Beyond the exchange quoted by the court in the text of its opinion, I deem it significant that the prosecutor additionally gave the following admonition to the grand jury:
[A]gain, you know, in your instructions that the judge gave you, you’re not here to go into possible defenses or explanations, necessarily. You are to determine what [sic-whether] the evidence, unexplained and uncontradicted, is insufficient [sic — sufficient] to merit conviction.
This instruction misrepresents the proper function of the grand jury, for there is no question that it is in fact within the grand jury’s prerogative to inquire “into possible defenses and explanations” if it so desires.
The Alaska Supreme Court, in Frink v. State, 597 P.2d at 164-65, reasoned that, unless the grand jury was made aware of evidence tending to negate the defendant’s guilt, it could not be expected to exercise its powers to call additional witnesses and to inquire further into issues which it might deem significant. By parallel logic, it seems to me that the grand jury cannot be expected to call for evidence which it would be entitled to hear if it is advised in unequivocal terms by the prosecutor that it has no business doing so. Though it may well be that the prosecutor here was under no obligation to present evidence of self-defense to the grand jury in the first instance, it does not follow that the issue of self-defense was one with which the grand jury could not properly become concerned. Yet here, the remarks of the prosecutor assured *540that the grand jury would not pursue its inquiry into this issue.

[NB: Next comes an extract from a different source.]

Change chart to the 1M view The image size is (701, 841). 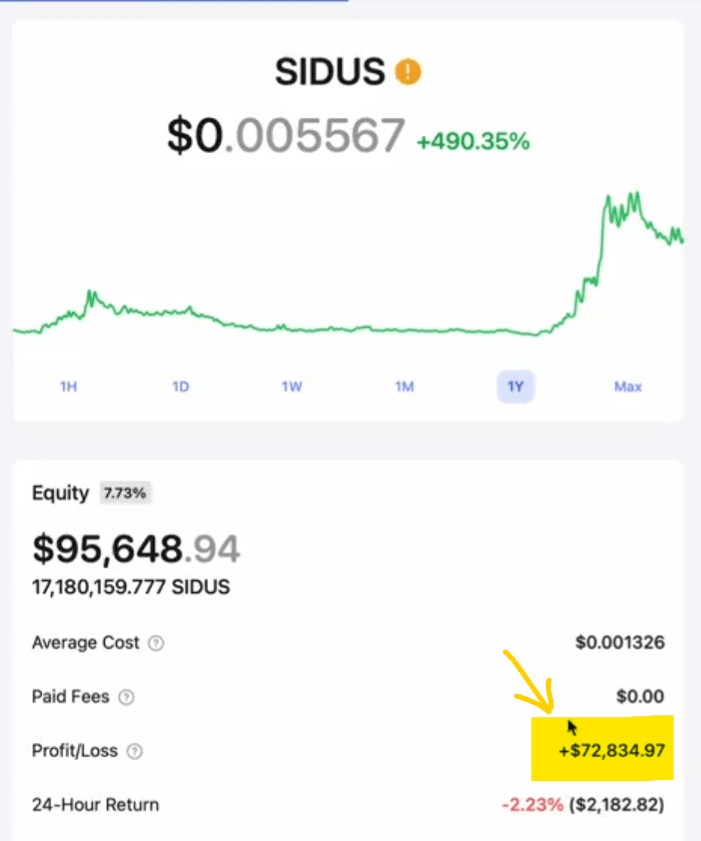coord(404,386)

I would therefore conclude that the remarks of the prosecutor to the grand jury in this case violated his duty under Criminal Rule 6(i) to render accurate advice to the grand jury concerning its duties and to give deference to the independence of the grand jury in providing such advice. Given the vital role played by the grand jury in our criminal justice system, the conclusion appears inescapable that this violation was one which affected Gaona’s substantial rights within the meaning of Criminal Rule 47(b).
This conclusion, however, cannot be determinative of the outcome of the case, since the plain error rule requires more. In order to conclude that reversal is warranted by plain error, the error found must not only affect a substantive right of the accused, but it must also be obviously prejudicial. Dorman v. State, 622 P.2d at 457; Tuekfield v. State, 621 P.2d 1350, 1352 (Alaska 1981).

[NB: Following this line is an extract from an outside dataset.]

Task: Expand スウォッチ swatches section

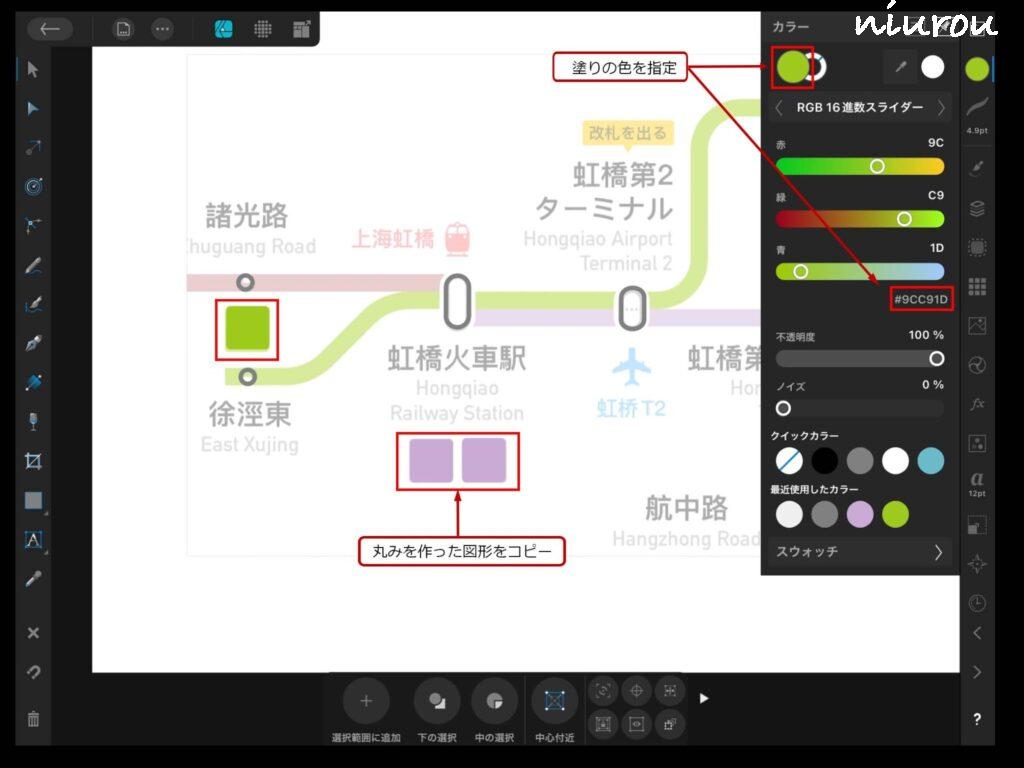Action: pyautogui.click(x=938, y=552)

I am convinced that no obvious prejudice resulted to Gaona from the state’s improper comments to the grand jury. As the court’s opinion notes, the law imposes strict limitations on the use of deadly force in defense against the threat of non-deadly force. I believe the evidence of self-defense in this case was so slight that even if the grand jury had sought out and considered all available evidence bearing on the issue, there is no reasonable possibility that its decision to indict Gaona would have been affected. For this reason, I conclude that obvious prejudice has not been shown and that plain error has not been established.
My views concerning the strength and weight of the available evidence concerning self-defense lead me to the further conclusion that there was no violation by the state of its duty to present exculpatory evidence to the grand jury. Assuming the prosecution was aware of all potential evidence of self-defense at the time it presented its case to the grand jury, this evidence would have fallen far short of constituting evidence reasonable tending to negate Gaona’s guilt. Frink v. State, 597 P.2d at 164-66.
For the reasons stated above, I concur with the court’s decision that the plain error rule is inapplicable to the issues of prosecu-torial misconduct and failure to present exculpatory evidence to the grand jury.